No me voy a alargar. Basta con estos ejemplos. Los intentos de censura, con mayor o menor éxito, podrían extenderse a películas, manifestaciones artísticas, celebraciones sociales… O a determinados autores, rechazados en bloque por su falta de integridad moral, incluso en casos en los que no se les acusa de delito alguno o han sido absueltos por la justicia.
Si repasamos las peticiones de censura, resulta llamativo que partan, en su inmensa mayoría, de abajo, de la gente corriente. Se intentan imponer por medio de la presión social. Luego son recogidas por autoridades locales, escuelas, bibliotecas… o por los gobernadores de los estados.
Este clima social de denuncia y persecución del pecador no podría entenderse sin tener el cuenta el peso de las corrientes religiosas puritanas, fundamentalistas y rigoristas en la sociedad americana. Un peso que viene de antiguo y que sigue lejos de aligerarse.
La imposición de un lenguaje correcto -proscribiendo el uso de determinados términos-, la exigencia generalizada de una moralidad intachable -en apariencia, al menos-, la condena de cualquier cuestionamiento de principios que consideran sagrados, la voluntad de prohibir cualquier idea equivocada, la pretensión de que su interpretación unilateral de algo es la única correcta… todo eso está detrás del prohibicionismo. El moralista estricto se pone al frente de la procesión, dispuesto a señalar con el dedo cualquier tibieza o vacilación. Y siempre llegará otro aún más rigorista para poner el listón más alto.

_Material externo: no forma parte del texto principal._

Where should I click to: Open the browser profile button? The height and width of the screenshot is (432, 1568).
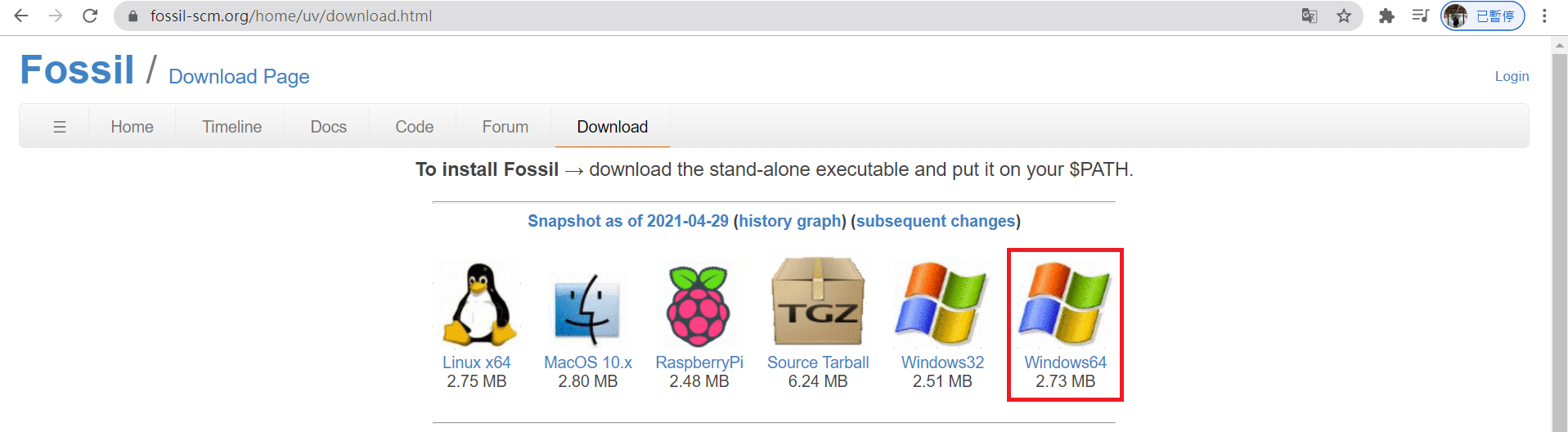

Mirando los datos, es indiscutible que la mayoría de las campañas de censura en los Estados Unidos provienen de sectores derechistas, ligados muchas veces a iglesias integristas y fundamentalistas.
¿Pero ese ambiente social rigorista no impregna también a lo políticamente correcto y la cultura de la cancelación? ¿Es suficiente, por poner un solo ejemplo, con que aparezca escrita la palabra nigger para condenar un libro como racista? ¿No es de un fundamentalismo extremo pretender reducir el arte y la cultura a la reproducción de discursos morales?
Ya sabemos que todo lo que se cuece en los Estados Unidos acaba por llegar aquí. Incluso el papel censor del integrismo religioso está ya representado en estas tierras por la Asociación de Abogados Cristianos, promotora de todo tipo de denuncias contra declaraciones, anuncios y expresiones artísticas que consideran ofensivos para los sentimientos religiosos. Con poco éxito hasta ahora, por fortuna.
Resulta hipócrita que quienes, en medios conservadores, llevan años haciendo campaña contra la corrección política y la cancelación se olviden del papel censor de la derecha. Un papel que se va acentuando a medida que se fortalecen las corrientes más extremas. Y que regresan diversos integrismos religiosos.
Pero tampoco me parece acertado cerrar los ojos ante los intentos de censura que llegan de otros lados. No vale argumentar que lo hacen en nombre de causas justas. Flaco favor.
La reescritura políticamente correcta de los cuentos de Roald Dahl ha suscitado, por una vez en la vida, una reacción contraria prácticamente unánime. Con matices, claro, porque la editorial no ha retirado la versión corregida y la sigue acompañando de la firma de Roald Dahl.
Me parece, en cualquier caso, un paso adelante. Ensanchar el espacio de la libertad ha sido labor de siglos. No podemos consentir que nos lo estrechen. Sin espacios de libertad para opinar o para las expresiones artísticas y culturales no hay progreso, menos aún progreso moral.